Oberursel-Bommersheim

Bommersheim ist der östliche Teil der Kernstadt von Oberursel, der bereits 1929 in das Stadtgebiet eingemeindet wurde. Markantestes Gebäude ist die 1736 erbaute Barockkirche St. Aureus und Justina, mit der Bommersheim 1740 ihre pfarrliche Unabhängigkeit erhielt.

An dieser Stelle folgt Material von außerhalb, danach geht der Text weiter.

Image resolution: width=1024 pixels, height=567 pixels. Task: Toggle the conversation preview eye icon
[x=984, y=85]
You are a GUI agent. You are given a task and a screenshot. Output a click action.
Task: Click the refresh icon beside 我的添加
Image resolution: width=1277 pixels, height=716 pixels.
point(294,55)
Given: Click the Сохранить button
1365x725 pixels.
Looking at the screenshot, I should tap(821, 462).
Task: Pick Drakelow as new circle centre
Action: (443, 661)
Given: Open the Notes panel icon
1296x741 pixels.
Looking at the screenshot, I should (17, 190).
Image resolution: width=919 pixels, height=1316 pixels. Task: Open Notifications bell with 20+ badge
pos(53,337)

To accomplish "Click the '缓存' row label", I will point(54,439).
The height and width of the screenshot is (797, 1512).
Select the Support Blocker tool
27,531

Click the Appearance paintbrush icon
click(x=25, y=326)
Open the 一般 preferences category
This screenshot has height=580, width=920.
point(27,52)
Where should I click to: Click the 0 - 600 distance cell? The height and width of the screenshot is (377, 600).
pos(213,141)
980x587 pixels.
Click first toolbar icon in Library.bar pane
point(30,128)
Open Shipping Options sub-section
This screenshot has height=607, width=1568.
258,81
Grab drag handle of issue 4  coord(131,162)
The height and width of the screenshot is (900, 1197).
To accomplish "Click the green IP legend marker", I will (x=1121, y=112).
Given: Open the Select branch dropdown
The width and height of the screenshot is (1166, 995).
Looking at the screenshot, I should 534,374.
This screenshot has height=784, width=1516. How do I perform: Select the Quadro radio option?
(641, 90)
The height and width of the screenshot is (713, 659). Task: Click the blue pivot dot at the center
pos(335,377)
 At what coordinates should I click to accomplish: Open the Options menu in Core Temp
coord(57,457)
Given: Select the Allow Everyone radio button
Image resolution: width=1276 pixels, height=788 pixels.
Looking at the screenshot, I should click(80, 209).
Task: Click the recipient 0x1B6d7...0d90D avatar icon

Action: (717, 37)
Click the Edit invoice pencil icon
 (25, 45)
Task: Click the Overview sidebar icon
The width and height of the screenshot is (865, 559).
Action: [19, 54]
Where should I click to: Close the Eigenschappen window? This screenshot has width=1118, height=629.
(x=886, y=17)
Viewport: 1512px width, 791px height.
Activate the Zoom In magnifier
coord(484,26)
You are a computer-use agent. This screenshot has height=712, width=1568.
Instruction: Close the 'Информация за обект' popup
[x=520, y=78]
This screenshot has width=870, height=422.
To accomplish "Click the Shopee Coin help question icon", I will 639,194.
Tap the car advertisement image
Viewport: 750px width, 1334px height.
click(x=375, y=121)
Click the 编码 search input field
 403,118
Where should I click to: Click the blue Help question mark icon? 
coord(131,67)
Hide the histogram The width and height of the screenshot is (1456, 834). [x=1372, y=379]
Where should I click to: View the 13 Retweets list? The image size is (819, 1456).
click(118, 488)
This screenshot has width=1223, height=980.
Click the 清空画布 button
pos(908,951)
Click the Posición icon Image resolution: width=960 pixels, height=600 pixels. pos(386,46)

Die Innenausstattung der St. Aureus und Justina Kirche ist noch fast vollständig aus der Entstehungszeit erhalten und macht die Kirche zu einem Kunstwerk von außerordentlichem Rang. Besondere Beachtung verdienen der barocke Hochaltar des Hadamarer Bildhauers Martin Volck (1740) und die barocken Seitenaltäre des Johann Wiess (vor 1738).

Hinter der Kirche wurden 1988 Teile der Fundamente der früheren Burg Bommersheim freigelegt. Burg Bommersheim geht auf eine frühe Turmhügelburg zurück, die bereits im 11. Jahrhundert bestanden haben könnte. Von hier unternahmen die Herren von Bommersheim ihre räuberischen Züge auf die Kaufleute, die auf dem Weg nach Frankfurt waren. Das fand die Reichsstadt nicht lustig und zerstörte die Burg 1382.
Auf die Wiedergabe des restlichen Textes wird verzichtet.